• [TASK ITEM]:
Once the line containing "Motocultor 2018 –" is found, copy that line and all remaining lines of the records exactly, including the last one, and add nothing.

=-=-=-=-=

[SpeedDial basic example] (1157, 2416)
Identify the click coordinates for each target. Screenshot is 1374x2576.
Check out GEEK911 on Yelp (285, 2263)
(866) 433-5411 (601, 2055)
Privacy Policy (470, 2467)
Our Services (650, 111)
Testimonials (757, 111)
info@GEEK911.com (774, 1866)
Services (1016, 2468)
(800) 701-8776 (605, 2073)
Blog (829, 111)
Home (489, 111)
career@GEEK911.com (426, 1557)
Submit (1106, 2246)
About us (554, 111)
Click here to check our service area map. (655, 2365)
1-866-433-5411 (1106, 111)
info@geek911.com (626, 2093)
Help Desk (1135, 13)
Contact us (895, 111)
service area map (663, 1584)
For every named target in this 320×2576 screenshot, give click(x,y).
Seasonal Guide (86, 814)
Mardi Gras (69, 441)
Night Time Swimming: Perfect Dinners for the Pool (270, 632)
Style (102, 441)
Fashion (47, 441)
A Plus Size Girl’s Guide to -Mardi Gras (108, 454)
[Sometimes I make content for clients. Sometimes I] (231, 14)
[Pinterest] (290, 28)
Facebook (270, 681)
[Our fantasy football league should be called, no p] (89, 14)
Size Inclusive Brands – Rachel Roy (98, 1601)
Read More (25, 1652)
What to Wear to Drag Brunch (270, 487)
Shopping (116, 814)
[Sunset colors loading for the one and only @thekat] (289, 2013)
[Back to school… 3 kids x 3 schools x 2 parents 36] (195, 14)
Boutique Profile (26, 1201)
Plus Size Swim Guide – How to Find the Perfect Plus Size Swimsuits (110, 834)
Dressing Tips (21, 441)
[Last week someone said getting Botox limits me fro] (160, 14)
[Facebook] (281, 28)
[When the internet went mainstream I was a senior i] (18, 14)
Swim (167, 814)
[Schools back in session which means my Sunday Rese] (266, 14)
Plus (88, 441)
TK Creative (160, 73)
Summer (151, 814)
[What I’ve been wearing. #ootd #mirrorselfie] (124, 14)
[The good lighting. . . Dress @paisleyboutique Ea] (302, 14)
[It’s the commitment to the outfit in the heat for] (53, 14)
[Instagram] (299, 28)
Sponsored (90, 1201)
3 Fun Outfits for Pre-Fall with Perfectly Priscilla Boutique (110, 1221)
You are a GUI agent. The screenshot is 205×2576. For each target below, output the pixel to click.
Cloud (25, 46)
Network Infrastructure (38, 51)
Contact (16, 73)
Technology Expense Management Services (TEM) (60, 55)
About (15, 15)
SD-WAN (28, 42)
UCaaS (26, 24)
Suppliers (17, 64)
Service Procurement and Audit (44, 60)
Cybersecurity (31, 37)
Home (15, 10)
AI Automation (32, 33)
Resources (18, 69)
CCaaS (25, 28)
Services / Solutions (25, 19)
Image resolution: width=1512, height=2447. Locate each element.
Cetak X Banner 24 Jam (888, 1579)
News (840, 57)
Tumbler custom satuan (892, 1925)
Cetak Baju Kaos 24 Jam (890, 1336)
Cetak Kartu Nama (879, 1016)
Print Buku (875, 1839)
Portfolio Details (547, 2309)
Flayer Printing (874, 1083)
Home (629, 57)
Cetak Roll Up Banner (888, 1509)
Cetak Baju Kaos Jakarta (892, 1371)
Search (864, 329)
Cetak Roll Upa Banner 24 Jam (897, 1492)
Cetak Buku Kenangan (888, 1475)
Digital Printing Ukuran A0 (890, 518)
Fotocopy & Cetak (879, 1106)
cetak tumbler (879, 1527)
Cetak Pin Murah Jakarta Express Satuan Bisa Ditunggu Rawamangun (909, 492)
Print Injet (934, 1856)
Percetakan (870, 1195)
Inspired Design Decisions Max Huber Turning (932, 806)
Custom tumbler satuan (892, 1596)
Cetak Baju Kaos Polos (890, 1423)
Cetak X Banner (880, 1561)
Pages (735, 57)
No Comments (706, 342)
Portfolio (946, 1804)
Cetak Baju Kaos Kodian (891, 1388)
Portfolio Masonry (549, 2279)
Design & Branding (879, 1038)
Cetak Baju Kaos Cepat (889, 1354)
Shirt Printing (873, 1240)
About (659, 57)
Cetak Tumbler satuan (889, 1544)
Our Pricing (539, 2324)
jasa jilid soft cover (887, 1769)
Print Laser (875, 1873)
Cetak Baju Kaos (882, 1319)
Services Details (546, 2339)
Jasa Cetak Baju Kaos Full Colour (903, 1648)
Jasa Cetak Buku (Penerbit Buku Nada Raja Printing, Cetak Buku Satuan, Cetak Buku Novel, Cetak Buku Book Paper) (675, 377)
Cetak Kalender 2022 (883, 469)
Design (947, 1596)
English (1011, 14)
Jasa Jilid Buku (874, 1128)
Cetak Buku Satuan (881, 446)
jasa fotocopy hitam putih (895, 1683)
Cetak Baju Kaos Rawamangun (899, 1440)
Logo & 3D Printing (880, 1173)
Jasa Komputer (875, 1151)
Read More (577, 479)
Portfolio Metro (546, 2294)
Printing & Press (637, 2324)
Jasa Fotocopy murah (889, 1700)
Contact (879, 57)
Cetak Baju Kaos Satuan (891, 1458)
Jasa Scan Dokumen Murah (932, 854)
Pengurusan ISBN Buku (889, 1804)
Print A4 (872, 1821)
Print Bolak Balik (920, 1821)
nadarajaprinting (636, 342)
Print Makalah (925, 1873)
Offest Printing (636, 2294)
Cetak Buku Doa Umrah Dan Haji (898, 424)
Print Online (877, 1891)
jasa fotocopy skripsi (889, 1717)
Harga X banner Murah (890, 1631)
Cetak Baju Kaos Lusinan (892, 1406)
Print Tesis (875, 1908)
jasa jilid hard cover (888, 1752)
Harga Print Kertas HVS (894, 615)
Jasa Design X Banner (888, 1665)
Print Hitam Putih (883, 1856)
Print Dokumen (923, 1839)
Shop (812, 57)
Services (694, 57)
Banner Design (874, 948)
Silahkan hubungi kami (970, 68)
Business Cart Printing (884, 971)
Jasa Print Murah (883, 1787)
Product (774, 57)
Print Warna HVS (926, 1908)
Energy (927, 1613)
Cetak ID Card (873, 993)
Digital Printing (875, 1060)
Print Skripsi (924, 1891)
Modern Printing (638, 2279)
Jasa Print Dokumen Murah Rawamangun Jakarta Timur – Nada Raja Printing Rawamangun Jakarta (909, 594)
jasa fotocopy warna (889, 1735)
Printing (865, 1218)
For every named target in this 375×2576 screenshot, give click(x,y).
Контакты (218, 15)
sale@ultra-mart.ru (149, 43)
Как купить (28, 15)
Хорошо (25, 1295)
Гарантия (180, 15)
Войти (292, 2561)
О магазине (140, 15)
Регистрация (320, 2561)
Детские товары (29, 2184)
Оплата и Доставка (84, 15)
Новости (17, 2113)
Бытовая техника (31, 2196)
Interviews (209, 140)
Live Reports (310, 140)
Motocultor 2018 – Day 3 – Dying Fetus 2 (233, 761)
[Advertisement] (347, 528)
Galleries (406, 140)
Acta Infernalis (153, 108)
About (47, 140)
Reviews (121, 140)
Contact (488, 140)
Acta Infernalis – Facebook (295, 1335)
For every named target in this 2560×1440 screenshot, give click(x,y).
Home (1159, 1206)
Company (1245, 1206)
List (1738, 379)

=-=-=-=-=

• [SOLUTION]:
Motocultor 2018 – Day 3 – Dying Fetus 2 (233, 761)
[Advertisement] (347, 528)
Galleries (406, 140)
Acta Infernalis (153, 108)
About (47, 140)
Reviews (121, 140)
Contact (488, 140)
Acta Infernalis – Facebook (295, 1335)
For every named target in this 2560×1440 screenshot, give click(x,y).
Home (1159, 1206)
Company (1245, 1206)
List (1738, 379)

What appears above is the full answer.